Tsuneo Goda (1967) is an animation creator. He studied Arts and Crafts at Tokyo Metropolitan Kogei High School and graduated from the Japan Academy of Moving Images. After working for an advertising production company for several years, in 1996 he joined the Creative Department of TYO Productions Inc., where he refined his skills as a director of commercials, developing a range of styles. In 1999 he designed the mascot character Domo for Japan’s national public broadcasting organisation NHK. From then on, he turned his attention to the world of animation and characters. In 2003 he founded the character and animation studio dwarf.
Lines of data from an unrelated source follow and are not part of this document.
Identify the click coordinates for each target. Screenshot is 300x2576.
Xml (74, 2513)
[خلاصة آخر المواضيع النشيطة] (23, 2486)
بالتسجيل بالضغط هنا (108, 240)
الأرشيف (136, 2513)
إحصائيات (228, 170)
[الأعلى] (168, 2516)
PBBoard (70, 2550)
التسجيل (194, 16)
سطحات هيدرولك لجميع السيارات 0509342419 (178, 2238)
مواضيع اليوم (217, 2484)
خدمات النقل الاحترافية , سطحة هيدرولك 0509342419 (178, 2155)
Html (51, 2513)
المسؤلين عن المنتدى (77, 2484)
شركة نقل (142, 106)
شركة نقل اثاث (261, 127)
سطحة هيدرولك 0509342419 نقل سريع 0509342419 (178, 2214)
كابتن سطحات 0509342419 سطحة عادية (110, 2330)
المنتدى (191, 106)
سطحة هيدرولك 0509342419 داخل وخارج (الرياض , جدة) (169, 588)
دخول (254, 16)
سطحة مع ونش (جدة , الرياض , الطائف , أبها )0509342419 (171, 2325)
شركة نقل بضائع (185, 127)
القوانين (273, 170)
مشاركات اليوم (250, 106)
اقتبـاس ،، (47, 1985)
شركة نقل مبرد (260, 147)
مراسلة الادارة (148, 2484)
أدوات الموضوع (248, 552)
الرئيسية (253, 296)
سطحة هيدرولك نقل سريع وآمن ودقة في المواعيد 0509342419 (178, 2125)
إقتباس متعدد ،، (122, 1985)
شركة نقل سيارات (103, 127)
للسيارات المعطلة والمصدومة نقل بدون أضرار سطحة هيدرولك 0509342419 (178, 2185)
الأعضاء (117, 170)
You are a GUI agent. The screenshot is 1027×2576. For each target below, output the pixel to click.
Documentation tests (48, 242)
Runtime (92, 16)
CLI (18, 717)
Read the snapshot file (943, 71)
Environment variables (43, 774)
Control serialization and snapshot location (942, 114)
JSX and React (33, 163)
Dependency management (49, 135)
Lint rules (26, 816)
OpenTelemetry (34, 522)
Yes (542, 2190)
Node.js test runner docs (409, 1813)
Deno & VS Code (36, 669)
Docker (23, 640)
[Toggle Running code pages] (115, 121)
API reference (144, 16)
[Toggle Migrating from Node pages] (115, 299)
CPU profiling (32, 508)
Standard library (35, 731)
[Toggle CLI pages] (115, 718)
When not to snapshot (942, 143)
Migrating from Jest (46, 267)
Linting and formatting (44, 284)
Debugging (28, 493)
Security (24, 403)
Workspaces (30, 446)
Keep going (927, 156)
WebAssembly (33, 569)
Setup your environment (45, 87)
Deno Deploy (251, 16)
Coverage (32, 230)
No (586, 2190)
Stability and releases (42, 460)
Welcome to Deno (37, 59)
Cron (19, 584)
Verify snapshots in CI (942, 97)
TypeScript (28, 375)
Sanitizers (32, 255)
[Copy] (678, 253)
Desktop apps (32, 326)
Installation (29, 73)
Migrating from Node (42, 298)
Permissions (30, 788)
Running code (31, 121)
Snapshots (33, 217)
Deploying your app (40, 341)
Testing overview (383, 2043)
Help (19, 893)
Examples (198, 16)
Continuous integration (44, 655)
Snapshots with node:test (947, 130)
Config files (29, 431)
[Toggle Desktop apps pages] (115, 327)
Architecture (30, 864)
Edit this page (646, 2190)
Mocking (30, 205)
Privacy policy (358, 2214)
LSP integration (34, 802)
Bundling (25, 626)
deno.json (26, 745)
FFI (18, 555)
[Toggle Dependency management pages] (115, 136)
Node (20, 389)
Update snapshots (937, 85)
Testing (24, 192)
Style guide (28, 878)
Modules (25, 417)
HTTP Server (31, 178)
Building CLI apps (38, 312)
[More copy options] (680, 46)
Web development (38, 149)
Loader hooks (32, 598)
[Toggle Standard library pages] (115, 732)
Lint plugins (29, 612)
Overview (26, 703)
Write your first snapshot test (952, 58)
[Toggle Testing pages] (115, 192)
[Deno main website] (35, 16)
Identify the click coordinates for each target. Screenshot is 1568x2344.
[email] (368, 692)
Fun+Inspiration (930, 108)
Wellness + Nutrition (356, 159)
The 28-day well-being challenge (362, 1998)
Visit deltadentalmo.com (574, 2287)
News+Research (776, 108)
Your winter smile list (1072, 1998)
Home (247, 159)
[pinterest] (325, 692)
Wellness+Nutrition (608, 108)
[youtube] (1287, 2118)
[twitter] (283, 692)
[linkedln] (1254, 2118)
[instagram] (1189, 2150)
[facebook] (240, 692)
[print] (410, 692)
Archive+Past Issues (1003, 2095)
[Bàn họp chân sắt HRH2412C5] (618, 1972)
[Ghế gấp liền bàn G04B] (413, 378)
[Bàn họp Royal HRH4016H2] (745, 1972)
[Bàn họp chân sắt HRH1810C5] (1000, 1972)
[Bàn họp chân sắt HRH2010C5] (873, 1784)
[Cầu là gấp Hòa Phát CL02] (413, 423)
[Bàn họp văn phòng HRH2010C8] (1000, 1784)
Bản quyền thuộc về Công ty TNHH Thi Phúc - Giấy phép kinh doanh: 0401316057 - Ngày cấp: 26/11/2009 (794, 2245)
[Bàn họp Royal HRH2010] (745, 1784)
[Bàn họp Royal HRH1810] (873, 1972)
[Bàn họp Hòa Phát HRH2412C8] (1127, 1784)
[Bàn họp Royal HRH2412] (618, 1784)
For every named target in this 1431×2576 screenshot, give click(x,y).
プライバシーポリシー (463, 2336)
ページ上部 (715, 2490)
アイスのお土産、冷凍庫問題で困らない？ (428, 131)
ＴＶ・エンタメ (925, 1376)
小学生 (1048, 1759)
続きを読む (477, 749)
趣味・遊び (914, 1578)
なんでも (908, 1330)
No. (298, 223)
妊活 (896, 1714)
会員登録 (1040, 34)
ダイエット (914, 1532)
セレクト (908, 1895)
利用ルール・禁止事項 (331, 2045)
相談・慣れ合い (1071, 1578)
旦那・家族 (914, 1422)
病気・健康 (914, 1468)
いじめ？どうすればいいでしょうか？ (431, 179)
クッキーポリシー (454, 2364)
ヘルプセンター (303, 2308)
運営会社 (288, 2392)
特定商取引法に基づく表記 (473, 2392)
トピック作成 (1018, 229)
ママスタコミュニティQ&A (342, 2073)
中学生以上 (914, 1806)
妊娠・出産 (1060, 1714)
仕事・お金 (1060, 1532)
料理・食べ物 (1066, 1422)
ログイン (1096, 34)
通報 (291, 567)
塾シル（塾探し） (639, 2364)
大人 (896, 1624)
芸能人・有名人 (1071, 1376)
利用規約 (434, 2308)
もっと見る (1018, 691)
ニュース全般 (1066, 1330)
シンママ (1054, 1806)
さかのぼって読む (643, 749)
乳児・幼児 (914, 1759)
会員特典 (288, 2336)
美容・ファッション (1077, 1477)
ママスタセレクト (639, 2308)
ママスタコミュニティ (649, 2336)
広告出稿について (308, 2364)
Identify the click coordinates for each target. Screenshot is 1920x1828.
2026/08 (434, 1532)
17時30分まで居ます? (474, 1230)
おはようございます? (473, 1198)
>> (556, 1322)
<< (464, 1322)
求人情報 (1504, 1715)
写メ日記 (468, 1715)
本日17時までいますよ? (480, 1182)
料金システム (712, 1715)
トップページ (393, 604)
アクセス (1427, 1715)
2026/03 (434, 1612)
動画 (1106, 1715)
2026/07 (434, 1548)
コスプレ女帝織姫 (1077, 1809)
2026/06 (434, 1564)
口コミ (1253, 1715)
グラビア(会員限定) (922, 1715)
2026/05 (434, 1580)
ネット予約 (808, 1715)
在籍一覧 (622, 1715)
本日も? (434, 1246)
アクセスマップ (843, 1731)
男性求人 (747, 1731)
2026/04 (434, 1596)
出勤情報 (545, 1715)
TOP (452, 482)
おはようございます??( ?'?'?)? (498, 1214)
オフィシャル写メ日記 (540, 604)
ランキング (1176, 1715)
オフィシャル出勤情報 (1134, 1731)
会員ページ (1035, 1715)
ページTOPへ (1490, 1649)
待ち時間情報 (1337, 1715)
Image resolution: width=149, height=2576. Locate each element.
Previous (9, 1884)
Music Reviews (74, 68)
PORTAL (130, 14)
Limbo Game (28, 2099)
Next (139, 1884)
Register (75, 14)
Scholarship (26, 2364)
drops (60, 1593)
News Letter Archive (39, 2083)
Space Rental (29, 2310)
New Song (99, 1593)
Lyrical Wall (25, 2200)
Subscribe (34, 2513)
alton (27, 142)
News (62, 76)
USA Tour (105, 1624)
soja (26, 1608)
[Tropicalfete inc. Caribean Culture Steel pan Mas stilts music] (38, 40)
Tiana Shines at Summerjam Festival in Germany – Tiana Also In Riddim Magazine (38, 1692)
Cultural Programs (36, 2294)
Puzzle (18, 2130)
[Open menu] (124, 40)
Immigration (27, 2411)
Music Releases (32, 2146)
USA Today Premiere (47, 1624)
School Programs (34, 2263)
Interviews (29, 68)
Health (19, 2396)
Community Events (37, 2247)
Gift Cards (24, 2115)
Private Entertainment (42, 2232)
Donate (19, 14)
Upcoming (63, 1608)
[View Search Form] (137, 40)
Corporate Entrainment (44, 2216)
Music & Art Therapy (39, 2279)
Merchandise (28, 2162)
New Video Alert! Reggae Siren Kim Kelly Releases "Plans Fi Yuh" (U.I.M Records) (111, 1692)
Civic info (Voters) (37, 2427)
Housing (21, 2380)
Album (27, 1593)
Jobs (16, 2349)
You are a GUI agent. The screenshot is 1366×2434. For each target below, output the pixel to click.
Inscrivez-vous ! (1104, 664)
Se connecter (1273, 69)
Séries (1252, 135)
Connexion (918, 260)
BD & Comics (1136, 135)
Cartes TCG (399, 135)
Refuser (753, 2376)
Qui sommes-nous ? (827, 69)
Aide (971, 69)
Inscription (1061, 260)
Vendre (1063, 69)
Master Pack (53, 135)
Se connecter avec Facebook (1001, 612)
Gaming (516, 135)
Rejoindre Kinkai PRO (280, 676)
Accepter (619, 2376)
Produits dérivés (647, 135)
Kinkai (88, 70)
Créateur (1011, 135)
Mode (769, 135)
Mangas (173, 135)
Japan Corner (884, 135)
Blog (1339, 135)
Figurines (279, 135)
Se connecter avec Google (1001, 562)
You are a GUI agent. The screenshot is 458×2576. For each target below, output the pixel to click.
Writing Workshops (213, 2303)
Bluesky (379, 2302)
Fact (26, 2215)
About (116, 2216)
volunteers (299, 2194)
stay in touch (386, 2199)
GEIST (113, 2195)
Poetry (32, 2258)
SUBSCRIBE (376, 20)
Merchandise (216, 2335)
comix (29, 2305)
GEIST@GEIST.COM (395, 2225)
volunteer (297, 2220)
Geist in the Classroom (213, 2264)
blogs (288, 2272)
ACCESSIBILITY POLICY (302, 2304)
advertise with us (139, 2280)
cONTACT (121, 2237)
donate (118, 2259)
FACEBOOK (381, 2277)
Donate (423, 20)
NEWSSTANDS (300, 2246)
He specialises in stop-motion animation and produces work for both short and full-length animation films, commercials and picture books. His own childhood memories are his main source of inspiration. His animation Komaneko – The First Step won the Excellence Award for Animation at the Japan Media Arts Festival in 2003. He also won the Comic-Con International Inkpot Award in 2011 and his film Bokumokuma won the Best Children's Short Award at the Sapporo Fest International Short Film Festival in 2012. In 2014 the remarkable By Your Side project that he worked on together with the singer Sade for the Zapuni 311 Great East Japan Earthquake Reconstruction Project was shown at the Encounters Short Film & Animation Festival (UK) and among the finalists at the Animagic Musical Animation Film Festival (France).
Small MiffyThe title of his statue is Small Miffy. ‘I usually work with 25 cm puppets in a miniature set. I wondered whether it would be possible to make the 180 cm Miffy statue seem smaller. A bit like the idea that the soft toys that children cuddle could suddenly become much larger. Or that people could suddenly become much smaller. When I’m standing in front of a miniature set, I sometimes wish that the camera and the people really could be smaller. That’s easy to imagine. In creating a ‘small’ big Miffy, I wanted to pay tribute to Mr Bruna and dear little Miffy who is so fantastic. That was my aim.’